A fabricante suíça de chocolate Lindt foi processada em um tribunal dos Estados Unidos por suposto uso de trabalho infantil em Gana e na Costa do Marfim, apesar de a empresa destacar seu compromisso com o fornecimento responsável de ingredientes.
De acordo com uma ação movida na terça-feira no tribunal federal de Washington, D.C., a Lindt assegura falsamente aos consumidores que está tentando eliminar o trabalho infantil de sua cadeia de suprimentos e que está comprometida com os direitos das crianças e os direitos humanos em geral.
A ação também afirma que a Lindt sabe há mais de 20 anos que seu cacau é produzido com trabalho infantil e lucra com essa prática.
"Um consumidor razoável não esperaria que uma empresa 'comprometida com o respeito aos direitos humanos' e 'que conduz seus negócios de maneira ética, legal e ambiental e socialmente responsável' utilizasse trabalho infantil generalizado em sua cadeia de suprimentos de cacau", afirma a ação.
De acordo com a denúncia, a Lindt adquire 100% de seus grãos de cacau para consumo direto do Gana e a manteiga de cacau da Costa do Marfim.
A International Rights Advocates, um escritório de advocacia de interesse público, entrou com a ação judicial. O escritório também já moveu processos acusando as fabricantes de chocolate Mars, Mondelez e Nestlé de recorrerem ao trabalho infantil.
"A Lindt & Sprüngli leva a questão do trabalho infantil muito a sério, condena veementemente todas as formas de trabalho infantil e nega as alegações contidas na denúncia", afirmou um porta-voz da Lindt em um e-mail nesta quinta-feira. "Temos protocolos de fornecedores em vigor e investigamos sistematicamente casos suspeitos de trabalho infantil em nossa cadeia de suprimentos."
O site da empresa, sediada em Kilchberg, na Suíça, contém um Plano de Sustentabilidade 2030 que aborda os esforços da Lindt para apoiar os produtores de cacau na África Ocidental e reduzir os riscos decorrentes do trabalho infantil.
A Lindt também publica uma "Declaração sobre Escravidão Moderna" que aborda sua "estratégia personalizada" para reduzir os riscos, inclusive por meio do cumprimento da certificação da Rainforest Alliance para práticas agrícolas.

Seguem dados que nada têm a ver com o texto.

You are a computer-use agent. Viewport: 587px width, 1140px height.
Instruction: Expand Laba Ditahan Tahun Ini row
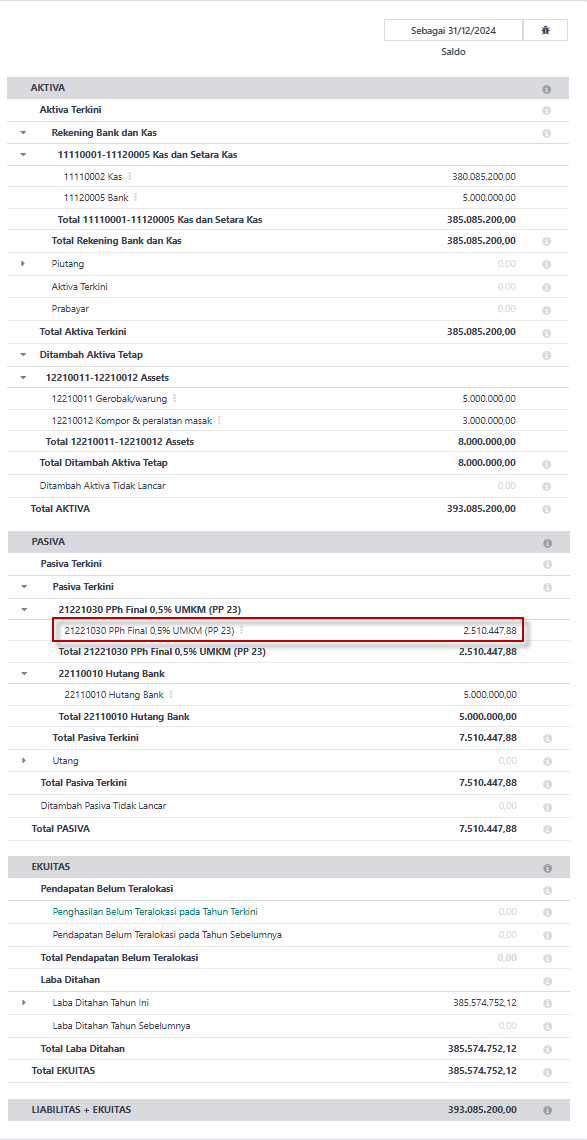point(23,1003)
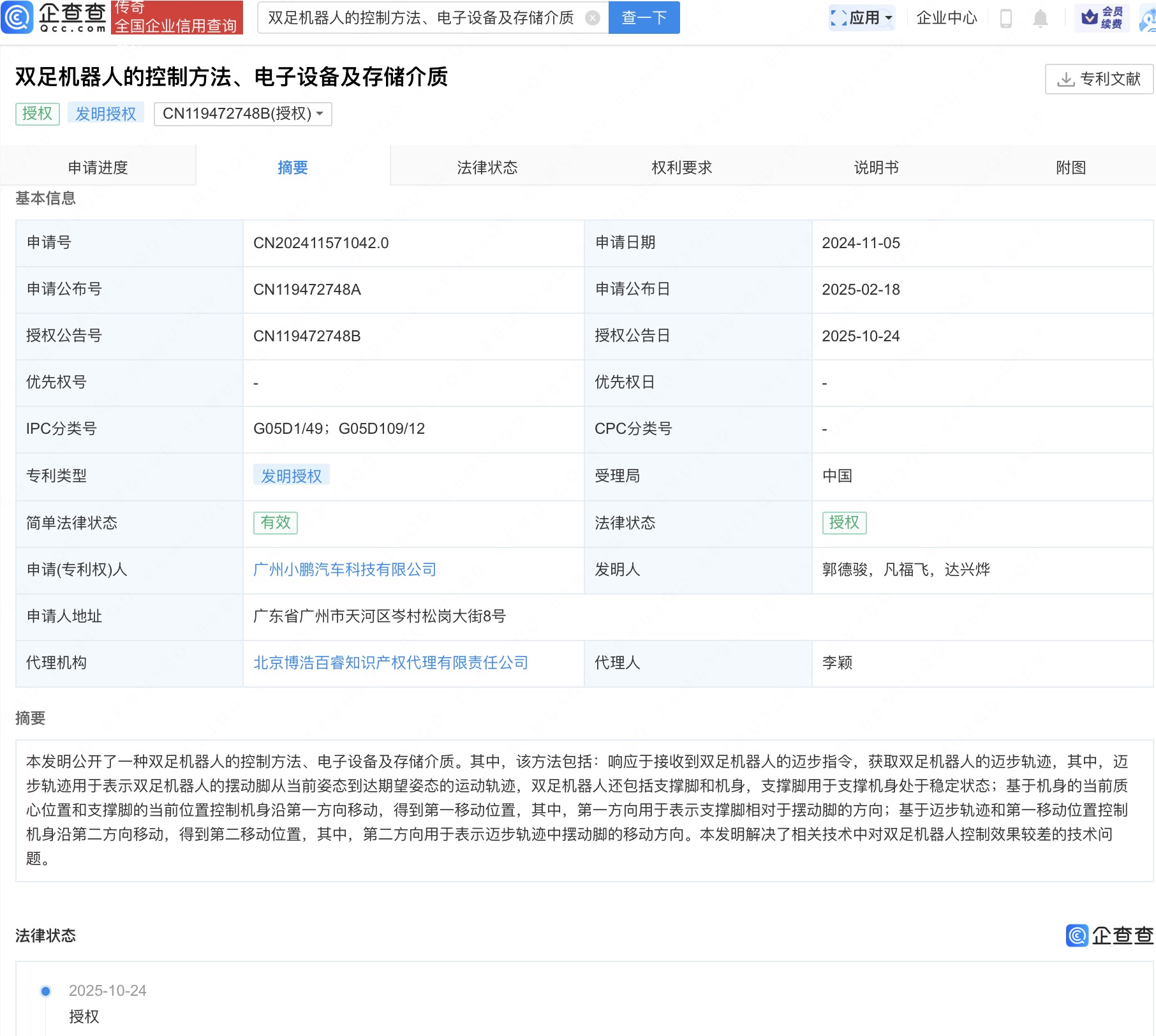This screenshot has height=1036, width=1156.
Task: Open the 北京博浩百睿知识产权代理 agency link
Action: 390,663
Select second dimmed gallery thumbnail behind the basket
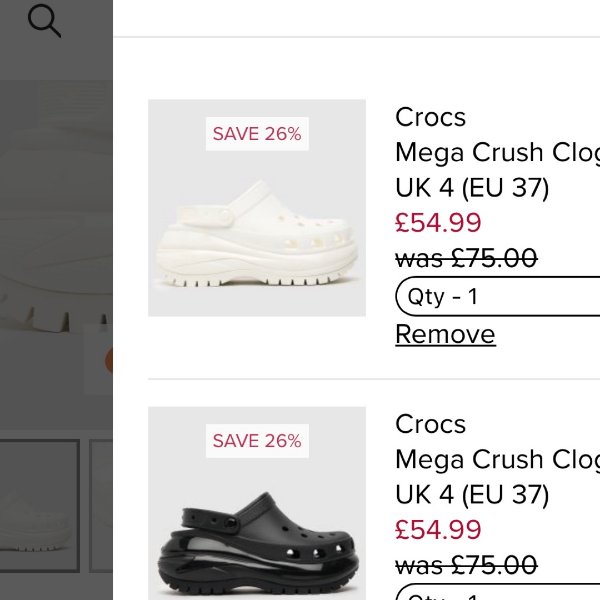 click(102, 494)
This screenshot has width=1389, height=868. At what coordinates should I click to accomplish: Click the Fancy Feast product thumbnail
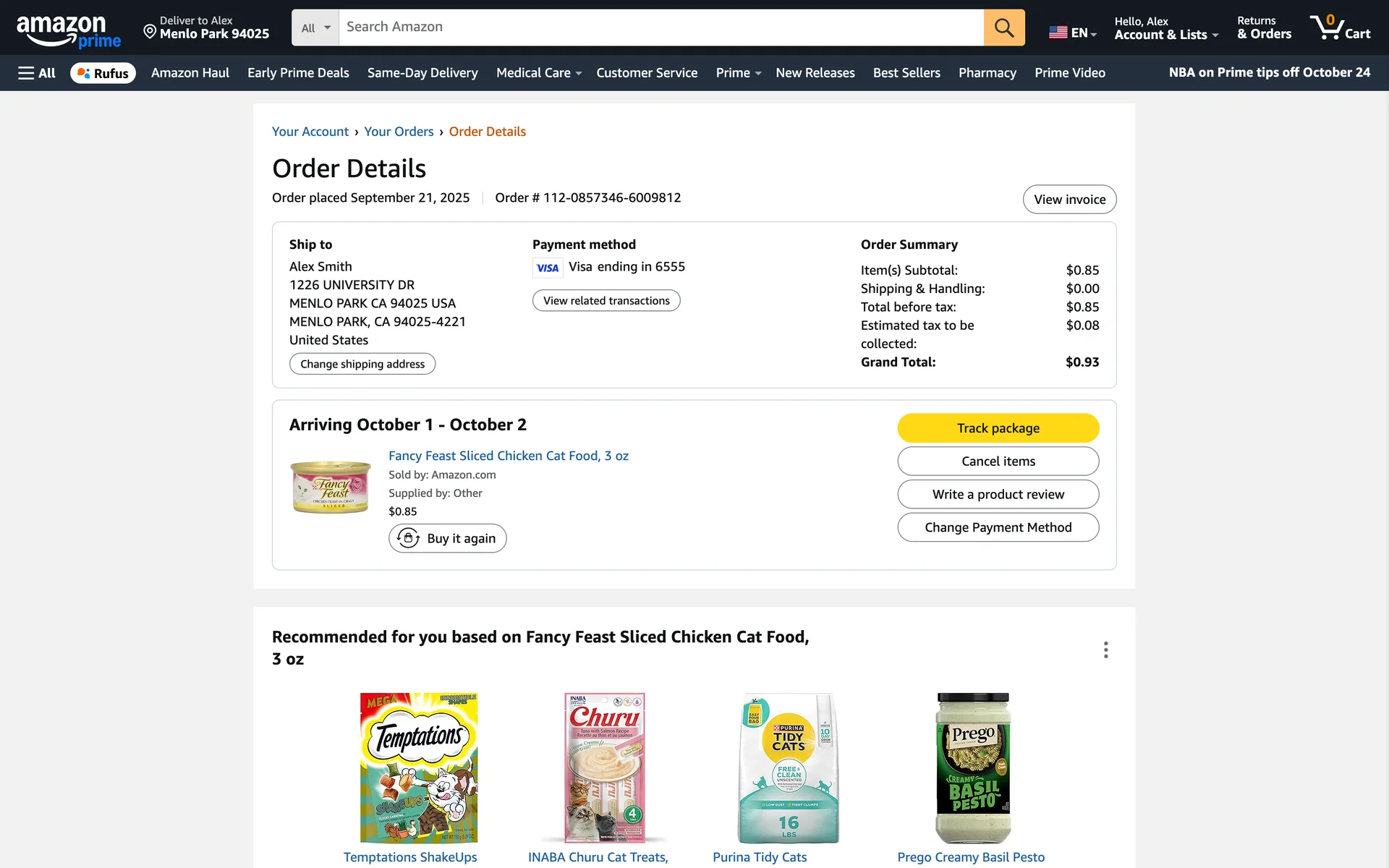[331, 487]
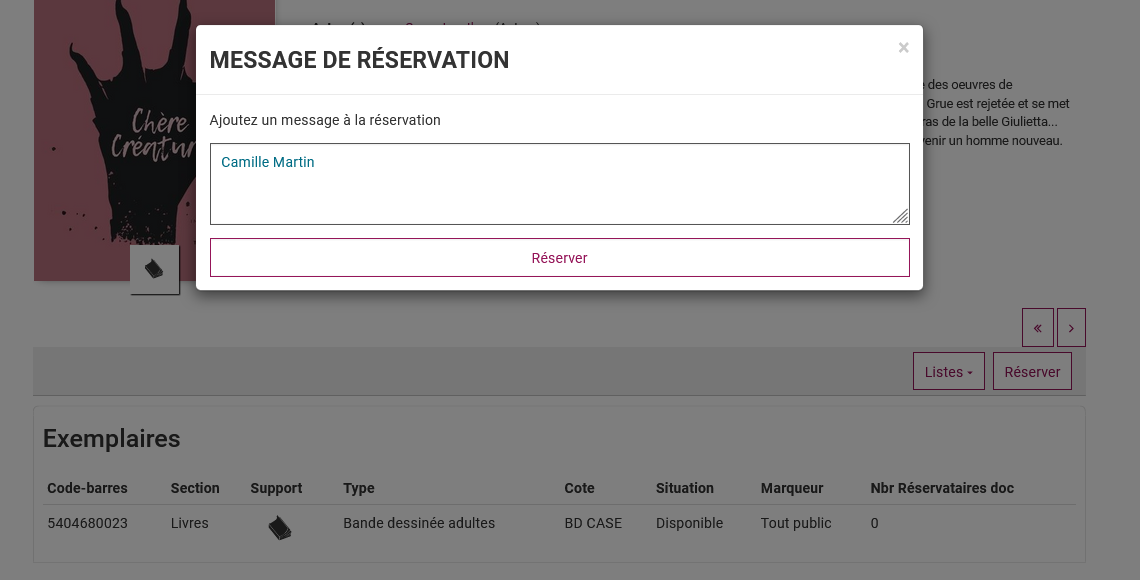Sort by Code-barres column header
This screenshot has height=580, width=1140.
click(87, 488)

A ação judicial visa pôr fim à suposta "conduta ilegal da Lindt dirigida aos consumidores de Washington, D.C.", e não busca indenização.
Terry Collingsworth, diretor executivo da International Rights Advocates, afirmou em um e-mail que sua pesquisa "confirmou que a Lindt, assim como as outras grandes empresas do setor de cacau, possui excelentes políticas no papel, mas praticamente nenhuma implementação, especialmente no que diz respeito à questão do trabalho infantil".
Sua organização também moveu ações judiciais contra a Apple, a Cargill e a Starbucks por alegações de trabalho forçado em suas cadeias de suprimentos.